A web app which classifies whether a given quora question is sincere or insincere using TF IDF - A beginner's approach to NLP
You can view the live demo here.
Quora is a platform that empowers people to learn from each other. On Quora, people can ask questions and connect with others who contribute unique insights and quality answers.
This project is focused on predicting whether a given quora question is sincere or insincere. According to the data description on Kaggle, insincere questions are those founded upon false premises, or that intend to make a statement rather than look for helpful answers.

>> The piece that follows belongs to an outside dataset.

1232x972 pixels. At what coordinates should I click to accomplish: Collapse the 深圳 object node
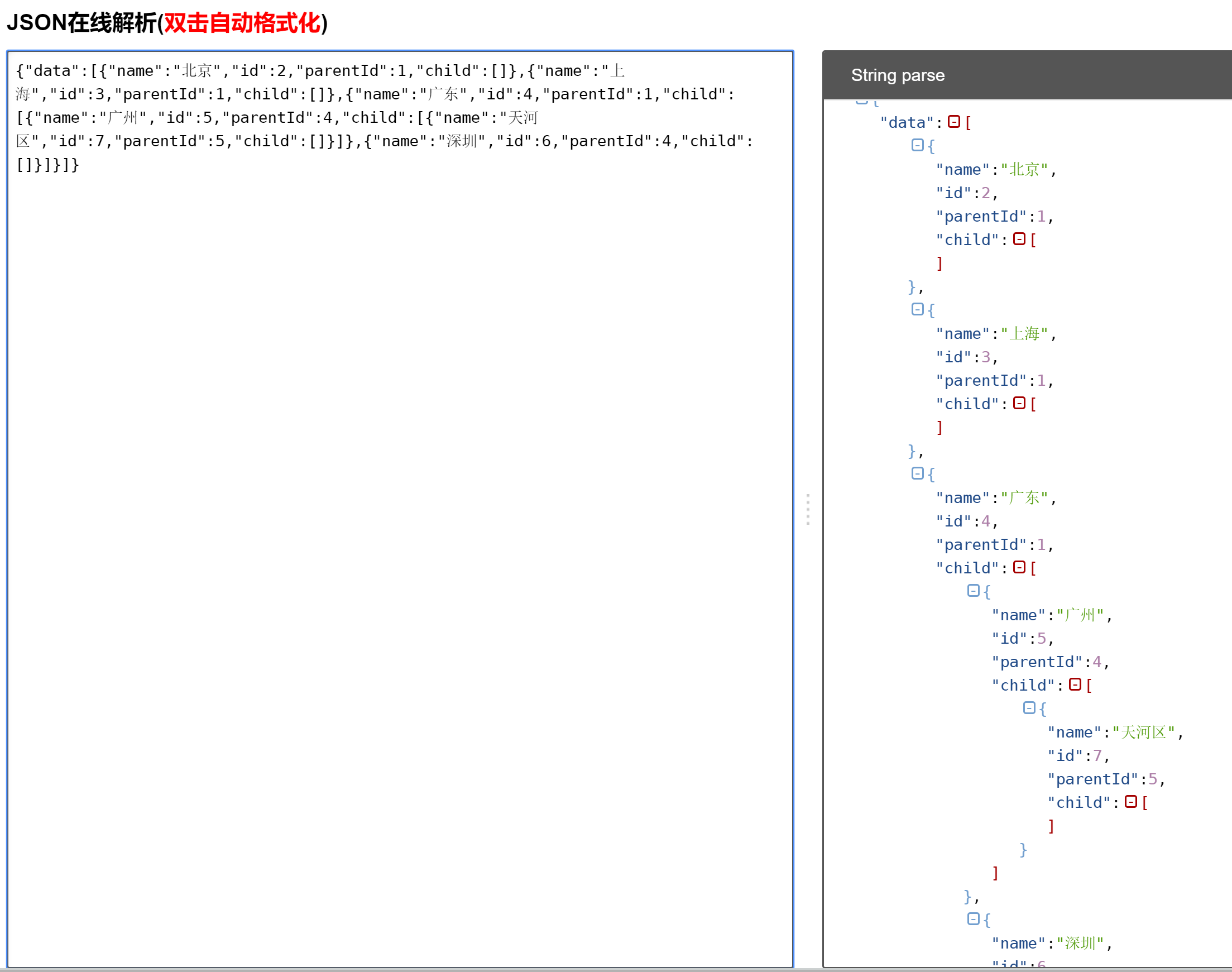tap(973, 918)
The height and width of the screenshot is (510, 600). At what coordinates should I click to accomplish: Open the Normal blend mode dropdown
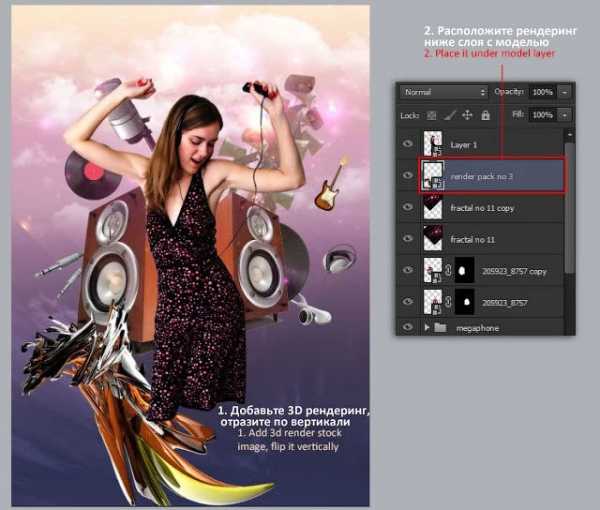pos(444,92)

Other characteristics that can signify that a question is insincere include:
- Has an exaggerated tone to underscore a point about a group of people
- Suggests a discriminatory idea against a protected class of people, or seeks confirmation of a stereotype
- Makes disparaging attacks/insults against a specific person or group of people
- Based on false information, or contains absurd assumptions
- Uses sexual content (incest, bestiality, pedophilia) for shock value, and not to seek genuine answers
and so on...
My objective is to utilize NLP techniques to process and analyze the textual question to create a predictive model that can classify questions as sincere or not to some level of accuracy.
Part of my objective also include familiarizing myself with fundamental NLP concepts, including tokenization, lemmatization, stop words removal, stemming, TD-IDF, and so on. In addition, I aim to gain hands-on experience in applying NLP techniques to real-world text data and understanding their impact on model performance.